ITS–The uniqueness of Rafflesia, the biggest flower in the world, has continued to attract scientific communities and tourist interest around the world. To increase the conservation effort on this giant flower, an international symposium will be hosted in Bengkulu on September 14-16, 2015, as repored by Antara News. Rafflesia researcher from LIPI Sofi Mursidawati remarked that the speakers at the symposium are botanical experts from six countries.
For your information, there are 17 variants of the Rafflesia flower found in Southeast Asian countries, 12 of which are found in Indonesia. One of the most popular of these species is Giant Rafflesia, a member of Rafflesiaceae. Its scientific name is Rafflesia arnoldi. The Indonesian people call this plant “Bunga Bangkai” (carrion flower) “Sekedai” or “Bunga Raflesia”. In June 1990 the government labelled the giant rafflesia “a rare national flower”. This giant flower can only be found in Sumatran jungle.
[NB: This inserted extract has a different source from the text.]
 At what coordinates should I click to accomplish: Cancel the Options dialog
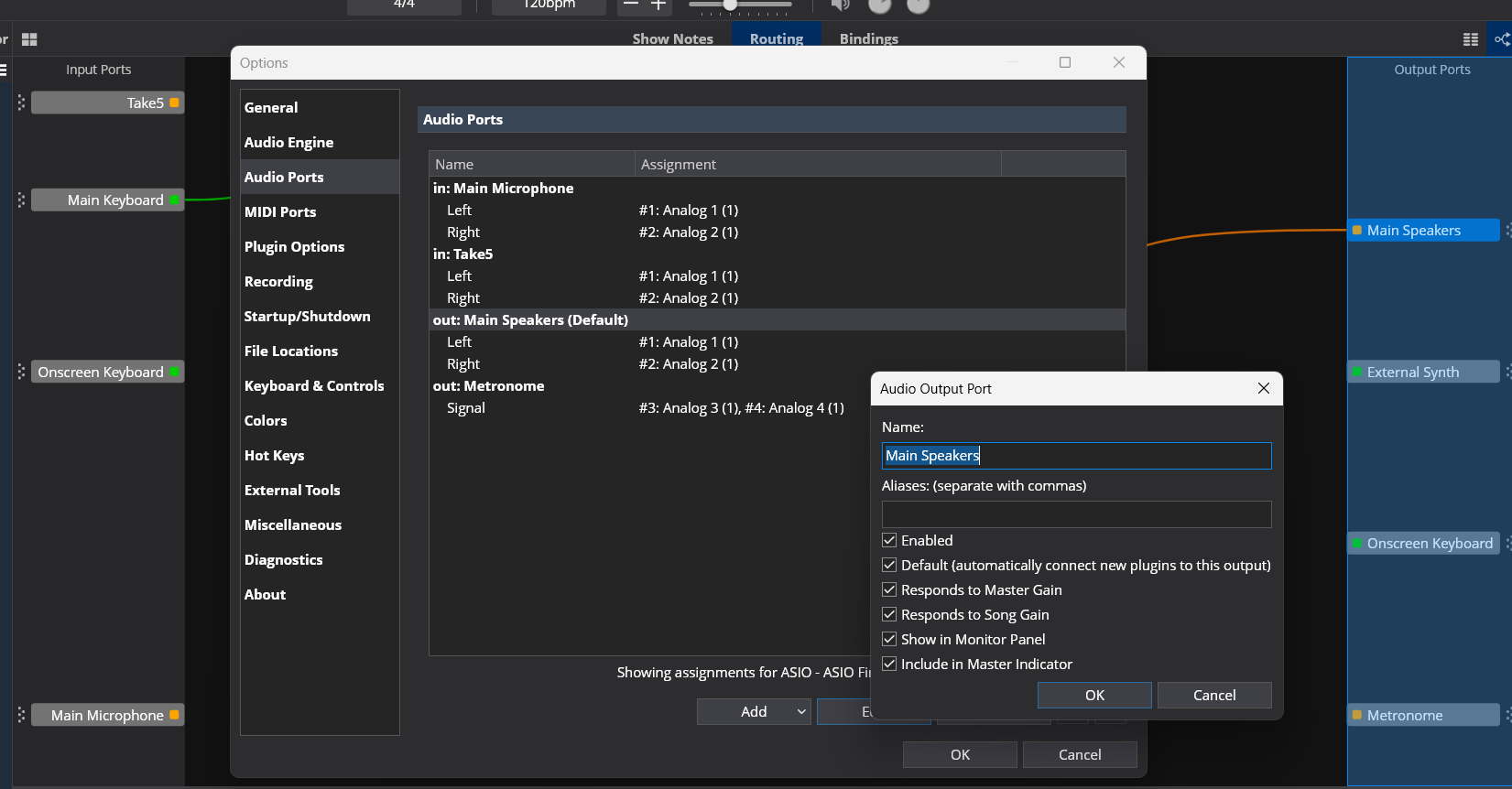[x=1080, y=754]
This plant is biologically a parasite, has no leaf, no stem, and no roots. The plant receives food from other plants, especially from the rooted plants of the grape family (Vitaceae). The filaments of the giant rafflesia permeate into the roots of the mother-plant and then continue to grow in this manner. When the season comes, the plant grows into giant flower about 1 m in diameter, and weighs between 7-11kilograms. The sepals consist of five purple or red-brown pedals with many small pale white spots. The flower smells bad, like carrion. The flower is unisex; the female flower has no stamen, and the male has no pistil. The fruits are like berries and the seeds are spread by the insects which eat the fruit.